Stabbing Westward: « Chasing Ghosts »

Peu, parmi nous, auraient parié que Stabbing Westward, un groupe de rock industriel chicagoen, réapparaîtrait chatouiller nos oreilles vingt ans après son premier impact. Pourtant, après tout ce temps, l’écoute leur premier nouvel album studio depuis 2001, Chasing Ghosts (COP International), et mon monde a de nouveau changé. Après avoir dévoré leur dernier EP Dead And Gone (COP International), les fans en voulaient plus et je n’ai certainement pas fait exception. Les membres fondateurs Christopher Hall et Walter Flakus ont conservé leur style caractéristique et les nouveaux membres Carlton Bost et Bobby Amaro ont apporté beaucoup de richesse au son.

Chasing Ghosts commence par « I Am Nothing » qui est sorti récemment en « single » pour nous préparer à ce qui va suivre. Il explore les sentiments de désespoir et de doute de soi qui se retrouvent dans la plupart des morceaux de l’album. « Damaged Goods » est le titre suivant, avec sa batterie et ses basses puissantes et dramatiques. Hall chante désespérément qu’il est endommagé au-delà de toute réparation et qu’il ne peut être sauvé. Les paroles, très parlantes, vous enveloppent et vous pouvez ressentir chaque parcelle de la douleur déchirante décrite.

La version retravaillée de « Cold » diffèrera légèrement de celle que nous avions entendue sur l’EP Dead And Gone. La chanson explore la solitude dans une relation où il y avait autrefois de l’intimité alors que « Push » s peut être considéré comme la ballade de l’album. Elle dure plus de sept minutes et l’intro rappelle les sons éthérés des synthétiseurs de Pink Floyd.

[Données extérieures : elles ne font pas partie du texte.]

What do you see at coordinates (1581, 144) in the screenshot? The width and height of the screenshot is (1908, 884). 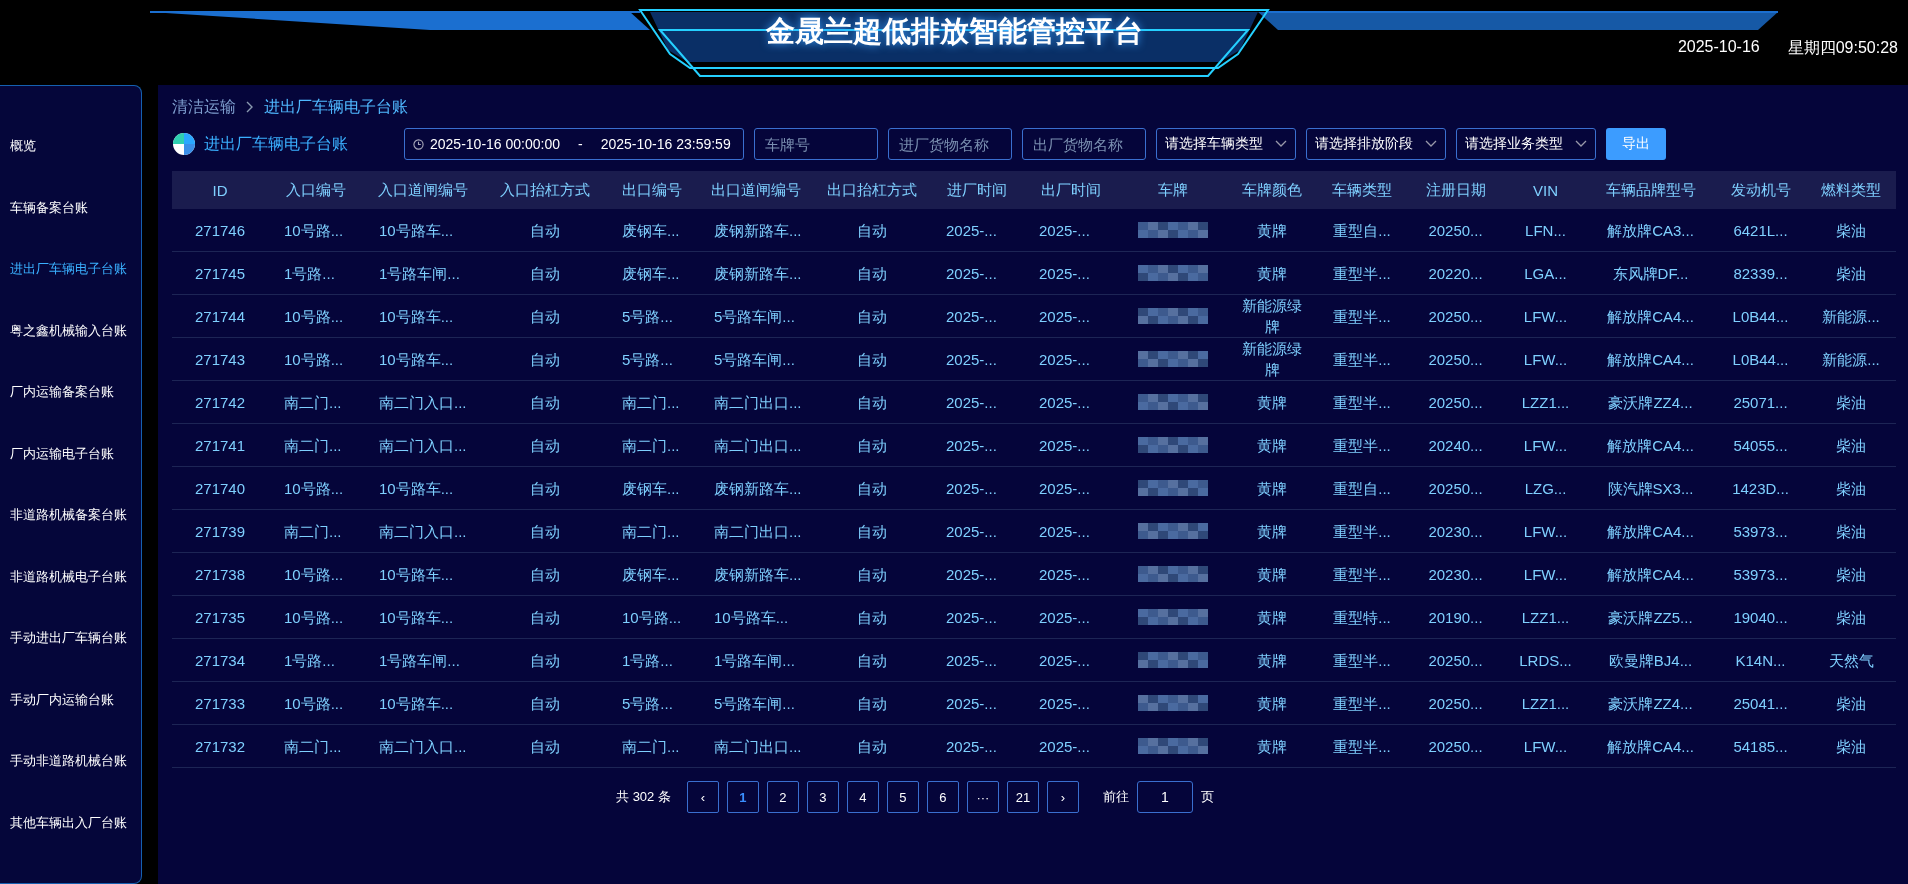 I see `caret-icon` at bounding box center [1581, 144].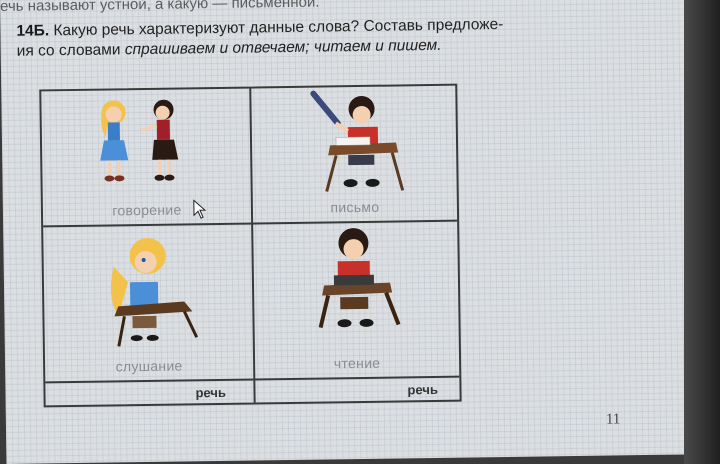 Image resolution: width=720 pixels, height=464 pixels. Describe the element at coordinates (356, 300) in the screenshot. I see `table-cell-reading: чтение` at that location.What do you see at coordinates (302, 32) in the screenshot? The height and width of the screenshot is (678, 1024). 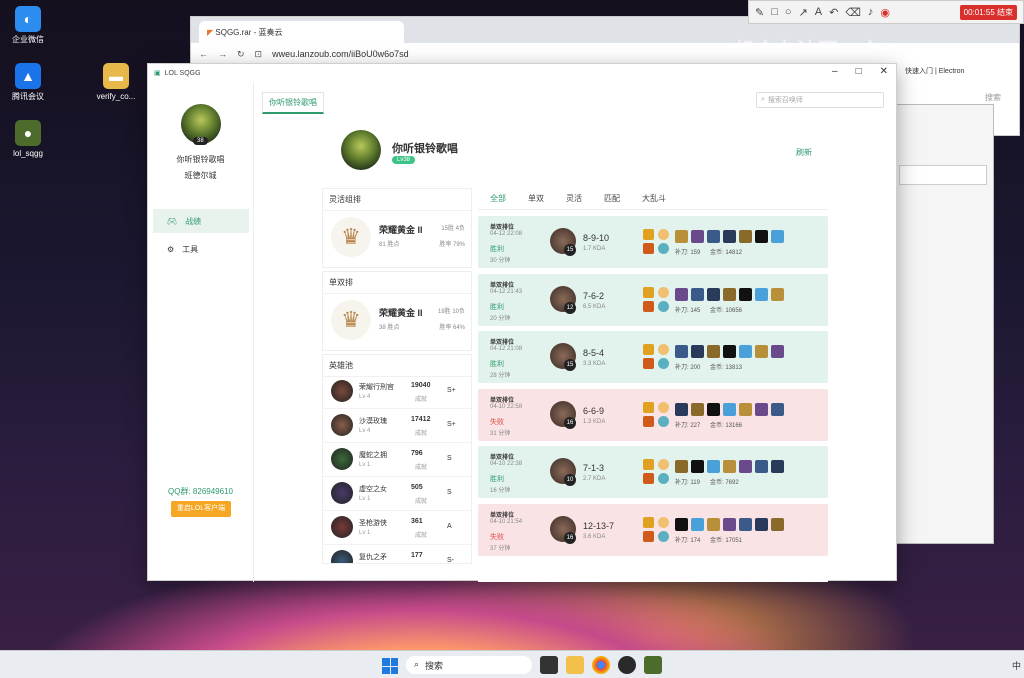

La maîtrise des claviers par Flakus est particulièrement évidente dans ce morceau. « Push » explore les sentiments d’insécurité et de doute de soi et transmet le désir désespéré de réparer les choses sans savoir comment ; un titre propre à vous saisir le cœur.

« Wasteland » est plus heavy, avec la batterie d’Amaro qui frappe fort, et elle rappellera presque le style original du groupe sur leur premier album, Ungod. Un sentiment de réflexion personnelle, de post-apocalypse ou de pandémie, où l’on admet que l’on ne survivrait pas sans son partenaire.

« Control Z » référencera de manière intelligente la demande d’une nouvelle chance et à la nécessité de continuer d’y croire alors que « Crawl », réimaginé avec une saveur plus orchestrale, fera un travail incroyable en enveloppant la musique autour de la voix de Hall, devenue de plus en plus belle avec le temps.

« Ghost » traite de l’isolement dans une relation et de l’abandon émotionnel parfaitement illustraté par la couverture de l’album, réalisée par David Seidman qui capturera magnifiquement l’essence de Ghost, à savoir et la séparation de deux âmes et le fait d’en être déchiré. « The End » conclut alors l’album avec une réflexion sur soi, des émotions brutes, de l’insécurité et une demande de recommencement.

Après vingt ans, Stabbing Westward a produit, euégard à son contexte, un magnifique copus, il l’est, en l’espèce suffisamment pour qu’ill ne nous soit pas nécessaire de connaître leur catalogue passé pour l’apprécier ; si vous êtes nouvellement venu au goupe, c’est le moment idéal pour se jeter à l’eau.